Créon lui demande alors s’il désire l’exiler, et il lui répond : « Pas du tout : que tu meures, non que tu t’enfuies, voilà ce que je veux. » (623)
Le dialogue se poursuit ainsi – je traduis au plus près du texte qu’entendaient les spectateurs :
Créon : Après que tu m’auras expliqué la nature de ta malveillance.
Œdipe : Tu ne cèdes pas et tu ne me crois pas, c’est ce que tu dis ?
Créon : Je vois bien que tu n’as pas ta faculté de penser.
Œdipe : Je pense à ce qui me concerne.
Créon : Mais il faut de la même manière penser à ce qui me concerne.
Œdipe : Mais tu es mauvais de nature.
Créon : Et si tu ne comprends rien ?
Œdipe : De même il faut obéir.
Créon : Pas à celui qui commande misérablement.
Œdipe : Ô Cité ! Cité !
Créon : La cité m’est attribuée à moi aussi, pas seulement à toi.
Le Coryphée : Arrêtez, vous les puissants* !
*anax (=maître, chef, roi) doit être traduit par un nom qui convienne à celui qui détient le pouvoir (Œdipe) et à celui qui y est associé (Créon).
Le Coryphée est positionné entre le chœur (= expression des affects ici produits par le dialogue) et les deux acteurs (= le tragédie théâtrale). Son cri exprime le malaise que génère ce dialogue détraqué et que le chœur doit exprimer sur l’orchestra par une réaction physique collective plus ou moins manifeste, comme doit l’être celle du public face à ce qui s’apparente à du chaos.

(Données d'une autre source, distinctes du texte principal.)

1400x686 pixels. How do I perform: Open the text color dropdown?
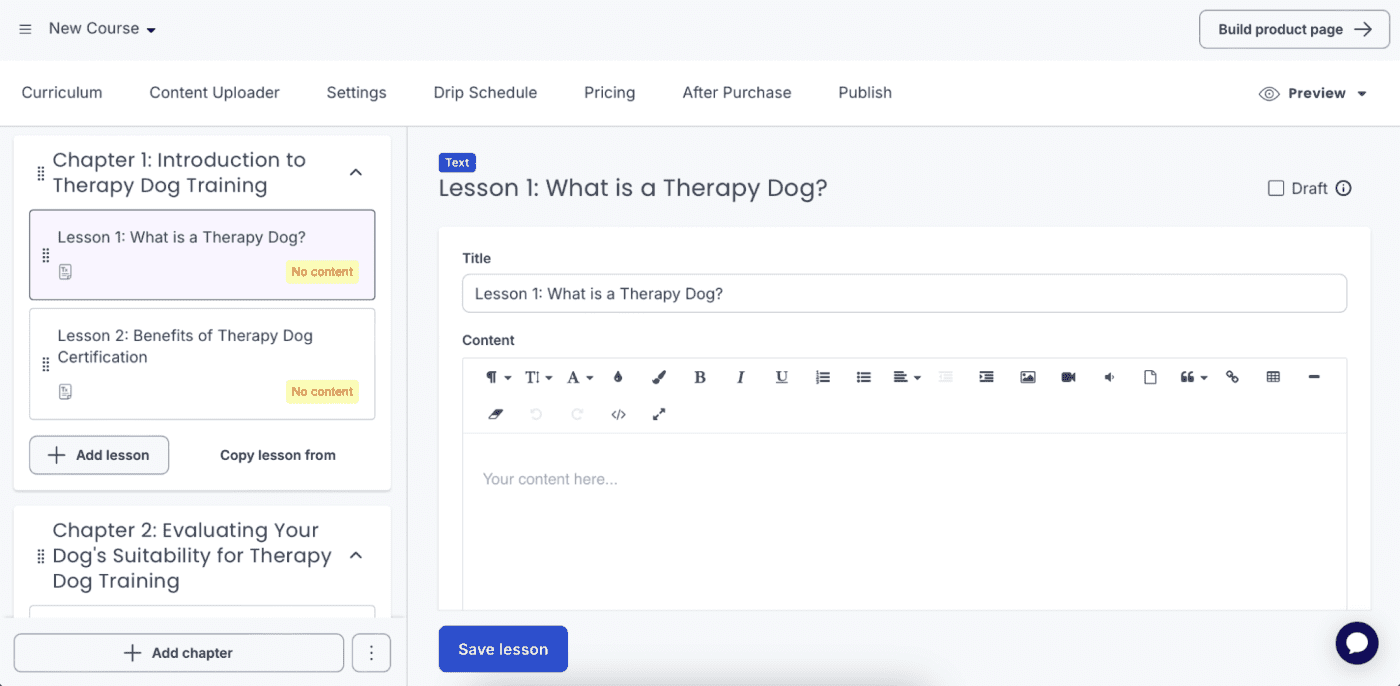point(580,377)
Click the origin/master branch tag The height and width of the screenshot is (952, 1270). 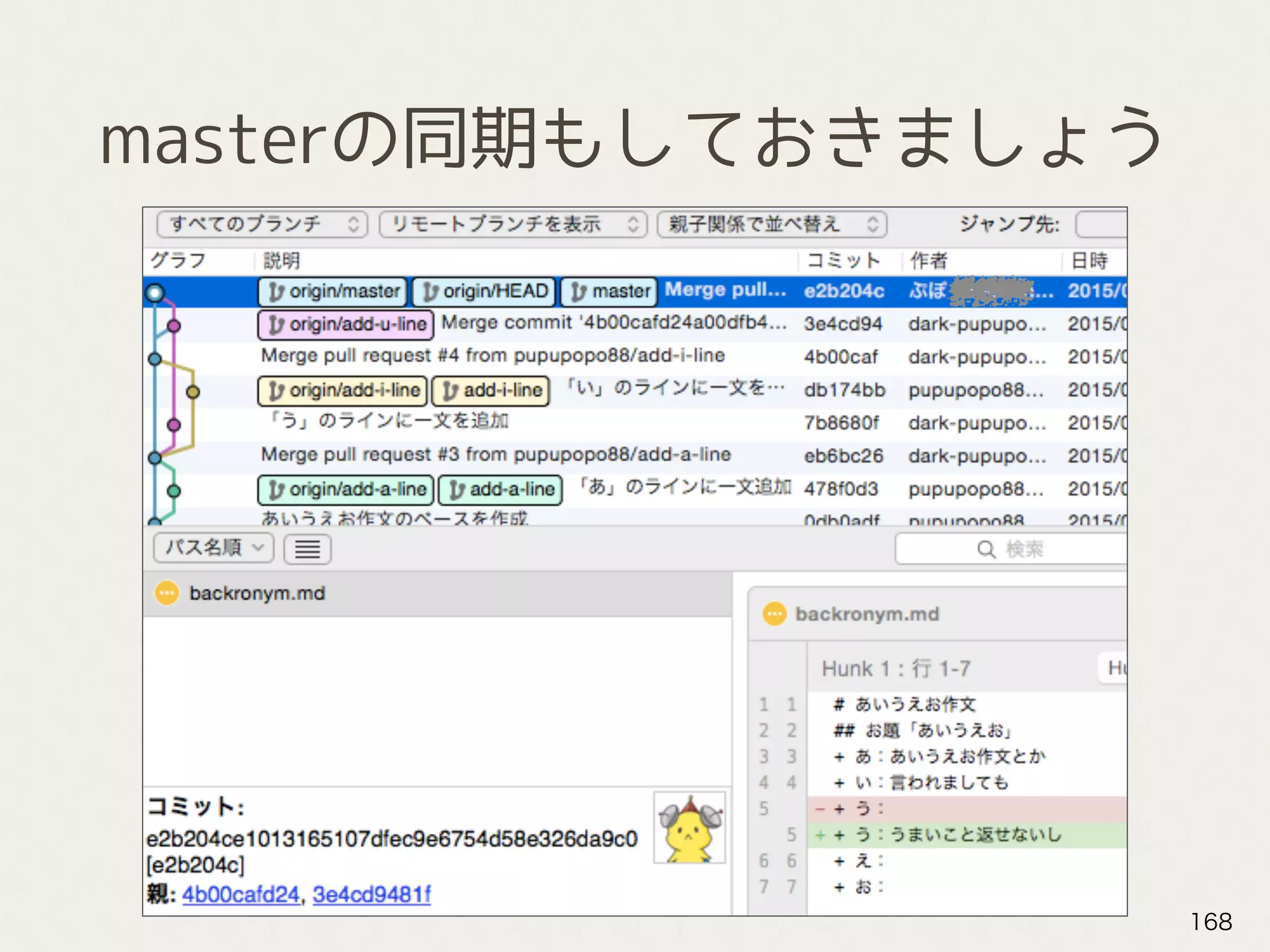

Après son adjuration, le Coryphée annonce aussitôt l’arrivée de Jocaste, épouse et mère (elle ne le sait pas encore) d’Œdipe, et sœur de Créon.
C’est le tournant de la tragédie en ce sens que son concours dans la pièce va mettre fin au délire* et faire du problème à résoudre une affaire humaine.
* Mantis (le devin), manteia (la divination) sont vraisemblablement formés à partir de la racine men (l’esprit, la pensée) d’où viendrait le verbe mainein : rendre fou.